Já o observador equatoriano Nicanor Moscoso atestou que ‘não havia nenhuma possibilidade de comunicação’ entre o mecanismo de reconhecimento das digitais do eleitor e a máquina de votação. Essa foi uma das alegações da oposição. O CNE atendeu à exigência de eliminar a ligação entre o leitor das digitais e as máquinas, e mesmo assim a oposição se retirou das eleições.
Reportagem 3
Entrevista com o cientista político Carlos Romero
´Foi um erro a oposição se retirar´
Num país polarizado, marcado pela hostilidade dos intelectuais em relação a Hugo Chávez, o cientista político Carlos Romero, além de analista arguto, tem a rara qualidade da isenção. Em entrevista ao Estado, Romero, de 52 anos, professor da Universidade Central da Venezuela, avalia que o país pode estar ingressando num regime de partido único. A partir do ano que vem, acredita Romero, a oposição deverá ser exercida nas ruas e nos meios de comunicação, uma vez que será praticamente excluída da Assembléia Nacional, na eleição de amanhã.
‘A oposição está indiferente, muito pessimista’, diz. ‘Não crê mais em seus dirigentes.’ Para Romero, ‘Chávez tem controle total’ sobre o país. Ele acha que o que se está implantando na Venezuela não é um sistema parecido com o cubano, mas uma política populista.
(…)
O Globo
Venezuela: boicote abaixo do previsto
Apesar de quatro partidos de oposição terem decidido boicotar as eleições legislativas de amanhã na Venezuela, até ontem somente 78 dos 4.056 candidatos haviam retirado suas candidaturas, segundo o Defensor do Povo, Germán Mundaráin. Os números são contestados pela oposição, que ameaça retirar também seus fiscais das mesas de apuração.

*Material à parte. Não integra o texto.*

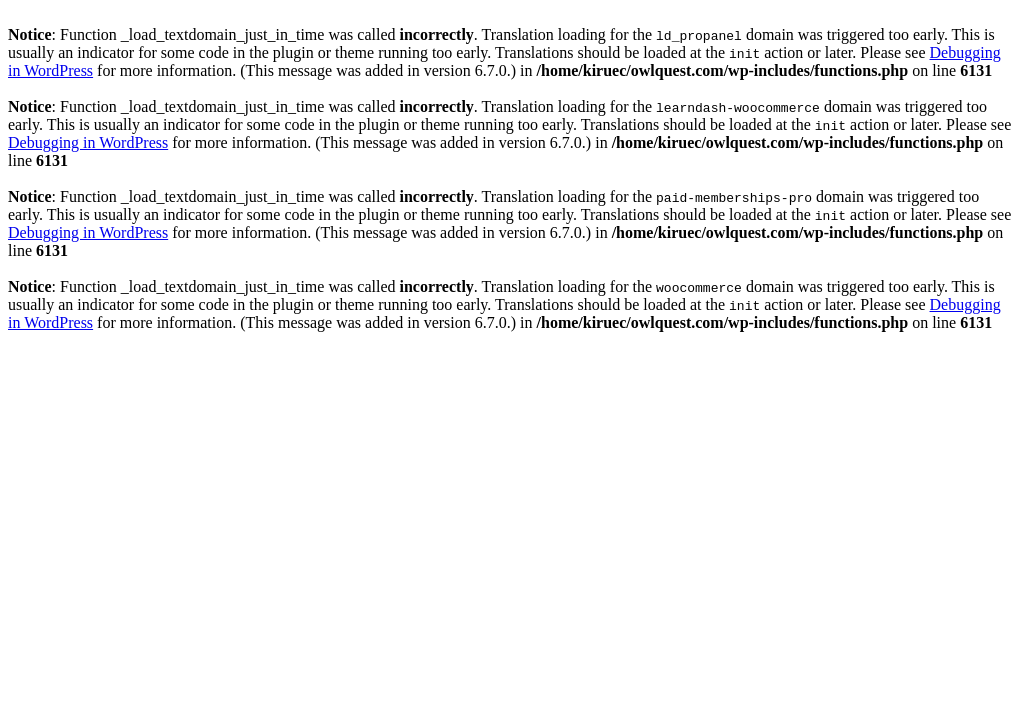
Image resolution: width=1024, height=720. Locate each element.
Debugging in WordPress (88, 142)
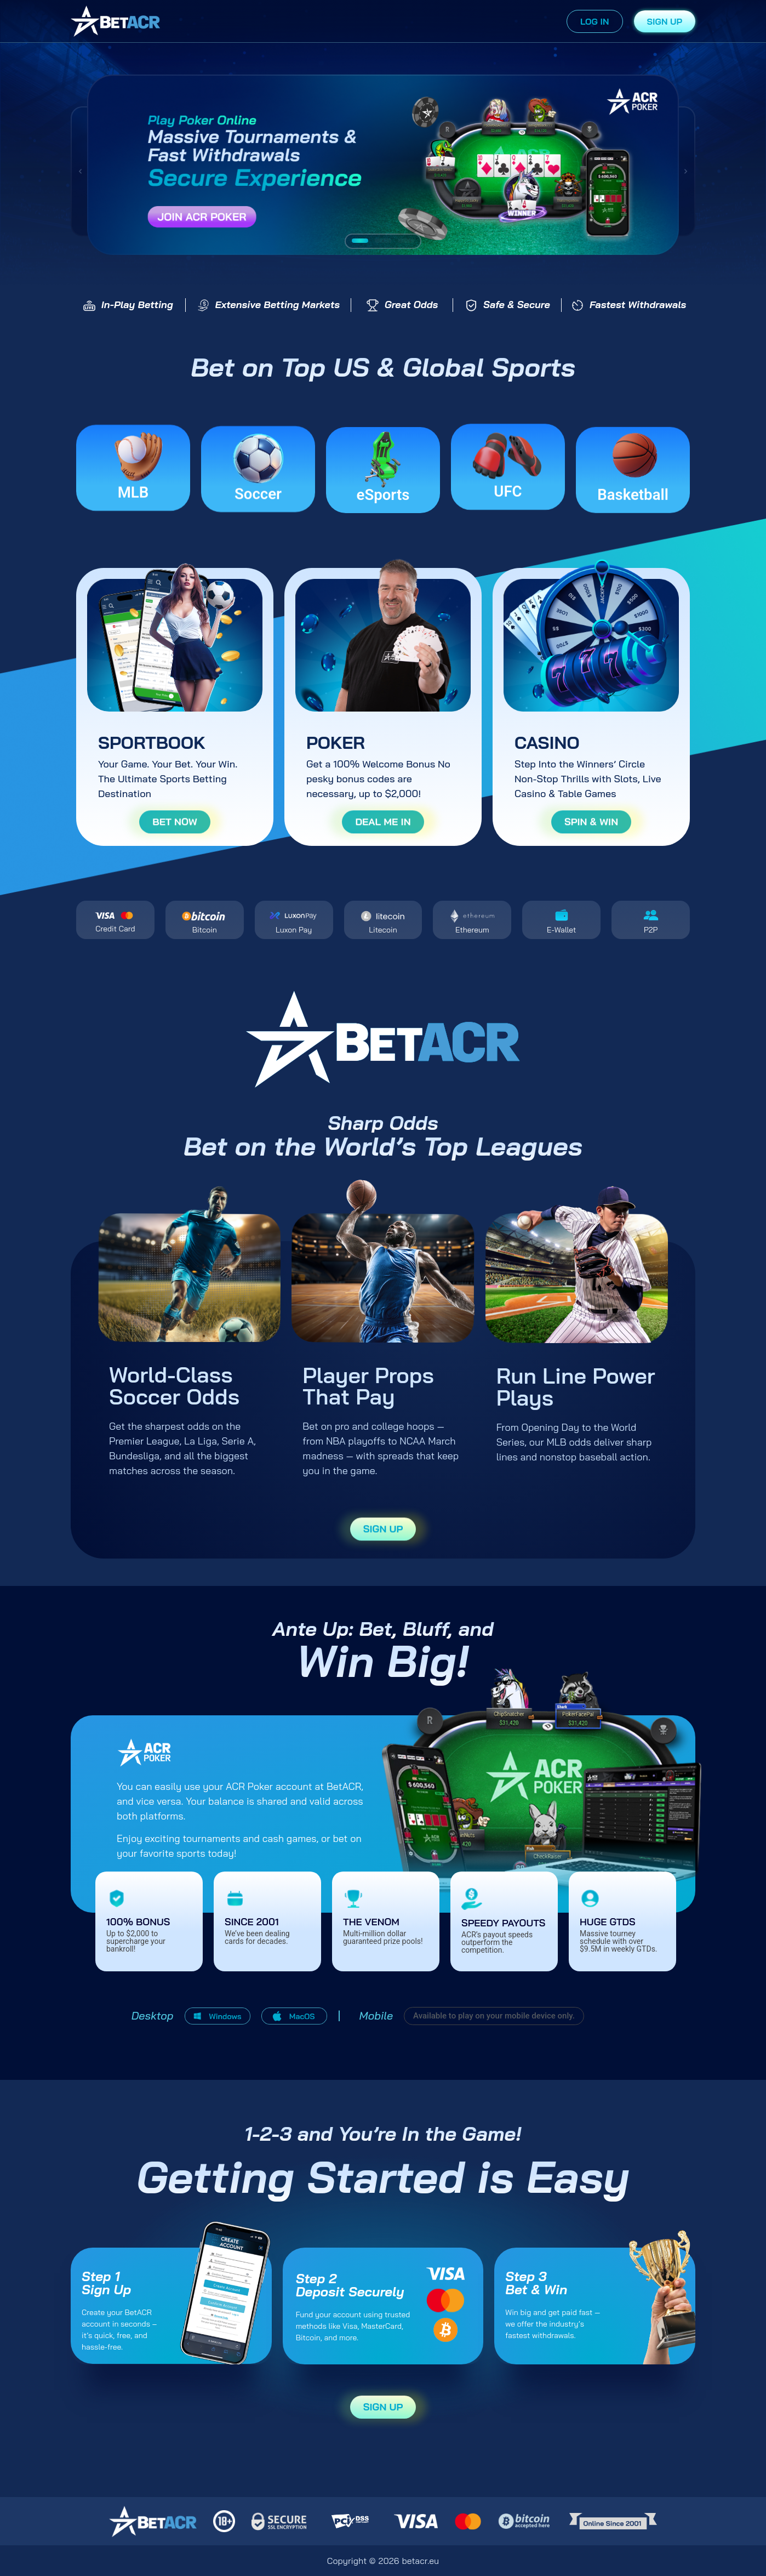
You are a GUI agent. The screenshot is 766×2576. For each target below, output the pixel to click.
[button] (80, 171)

Esta semana os partidos Ação Democrática, Copei, Projeto Venezuela e Primeiro Justiça — que juntos têm 41 cadeiras na Assembléia Nacional — anunciaram que se retirariam das eleições que vão escolher os novos 167 deputados, alegando irregularidades no pleito.
Henry Ramos, secretário-geral da Ação Democrática (principal força de oposição), contestou ontem os números do governo. Ele afirmou que os principais candidatos de seu partido já haviam renunciado e reiterou que as renúncias continuariam hoje. Disse ainda que seu partido retirará os fiscais das mesas de apuração, mas vigiará o comparecimento às seções eleitorais. Com a decisão, os quatro partidos rompem um compromisso assumido com a Organização dos Estados Americanos e com a União Européia de participarem das eleições.
O governo acusa os EUA de estarem por trás do boicote, dizendo ser uma tentativa de criar ‘um vazio eleitoral’ para contestar a legitimidade do novo Congresso. Por outro lado, o governo tem hoje 54% das cadeiras na Assembléia Nacional. Uma retirada da oposição abriria espaço para que políticos que apóiam o presidente Hugo Chávez consigam os dois terços das cadeiras necessários para aprovar reformas contitucionais.
— Não vou acusar os cães, mas o amo dos cães; o governo dos EUA — disse Chávez.
A embaixada americana em Caracas disse que o governo venezuelano fazia acusações infundadas.
As eleições de amanhã estão ainda ameaçadas pela abstenção dos eleitores, que chegou a 43,95% no pleito de 2000.